- Exercise aim -
Please write out all of the entries exactly as they appear.

- Available data -
◇ ◇ ◇

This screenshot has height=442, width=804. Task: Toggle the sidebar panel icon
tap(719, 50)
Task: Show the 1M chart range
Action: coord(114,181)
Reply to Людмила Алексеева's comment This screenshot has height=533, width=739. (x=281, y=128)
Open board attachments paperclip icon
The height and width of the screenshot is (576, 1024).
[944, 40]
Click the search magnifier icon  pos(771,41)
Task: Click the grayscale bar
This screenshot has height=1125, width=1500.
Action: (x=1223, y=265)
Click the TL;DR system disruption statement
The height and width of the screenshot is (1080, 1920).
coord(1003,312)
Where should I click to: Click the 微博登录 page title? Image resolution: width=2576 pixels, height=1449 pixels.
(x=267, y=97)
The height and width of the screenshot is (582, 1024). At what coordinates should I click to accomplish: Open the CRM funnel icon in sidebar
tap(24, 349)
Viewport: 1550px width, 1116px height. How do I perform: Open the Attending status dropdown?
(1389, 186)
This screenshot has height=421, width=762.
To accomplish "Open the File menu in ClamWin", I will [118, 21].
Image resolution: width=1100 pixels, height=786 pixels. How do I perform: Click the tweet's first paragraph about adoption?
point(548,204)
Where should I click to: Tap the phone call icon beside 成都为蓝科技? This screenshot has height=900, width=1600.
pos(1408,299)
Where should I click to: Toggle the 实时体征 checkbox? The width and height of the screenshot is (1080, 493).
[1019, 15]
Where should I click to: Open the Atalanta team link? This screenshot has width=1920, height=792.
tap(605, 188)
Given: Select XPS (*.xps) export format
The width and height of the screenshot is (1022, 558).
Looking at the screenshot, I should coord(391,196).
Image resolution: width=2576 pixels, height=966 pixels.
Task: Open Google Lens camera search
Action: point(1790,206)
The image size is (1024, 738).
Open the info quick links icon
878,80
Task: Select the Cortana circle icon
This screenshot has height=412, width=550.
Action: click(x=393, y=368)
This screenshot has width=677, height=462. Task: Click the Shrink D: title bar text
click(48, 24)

◇ ◇ ◇

- Result of this task -
This screenshot has height=442, width=804. Task: Toggle the sidebar panel icon
tap(719, 50)
Task: Show the 1M chart range
Action: coord(114,181)
Reply to Людмила Алексеева's comment This screenshot has height=533, width=739. (x=281, y=128)
Open board attachments paperclip icon
The height and width of the screenshot is (576, 1024).
[944, 40]
Click the search magnifier icon  pos(771,41)
Task: Click the grayscale bar
This screenshot has height=1125, width=1500.
Action: (x=1223, y=265)
Click the TL;DR system disruption statement
The height and width of the screenshot is (1080, 1920).
coord(1003,312)
Where should I click to: Click the 微博登录 page title? Image resolution: width=2576 pixels, height=1449 pixels.
(x=267, y=97)
The height and width of the screenshot is (582, 1024). At what coordinates should I click to accomplish: Open the CRM funnel icon in sidebar
tap(24, 349)
Viewport: 1550px width, 1116px height. How do I perform: Open the Attending status dropdown?
(1389, 186)
This screenshot has height=421, width=762.
To accomplish "Open the File menu in ClamWin", I will [118, 21].
Image resolution: width=1100 pixels, height=786 pixels. How do I perform: Click the tweet's first paragraph about adoption?
point(548,204)
Where should I click to: Tap the phone call icon beside 成都为蓝科技? This screenshot has height=900, width=1600.
pos(1408,299)
Where should I click to: Toggle the 实时体征 checkbox? The width and height of the screenshot is (1080, 493).
[1019, 15]
Where should I click to: Open the Atalanta team link? This screenshot has width=1920, height=792.
tap(605, 188)
Given: Select XPS (*.xps) export format
The width and height of the screenshot is (1022, 558).
Looking at the screenshot, I should coord(391,196).
Image resolution: width=2576 pixels, height=966 pixels.
Task: Open Google Lens camera search
Action: point(1790,206)
The image size is (1024, 738).
Open the info quick links icon
878,80
Task: Select the Cortana circle icon
This screenshot has height=412, width=550.
Action: click(x=393, y=368)
This screenshot has width=677, height=462. Task: Click the Shrink D: title bar text
click(48, 24)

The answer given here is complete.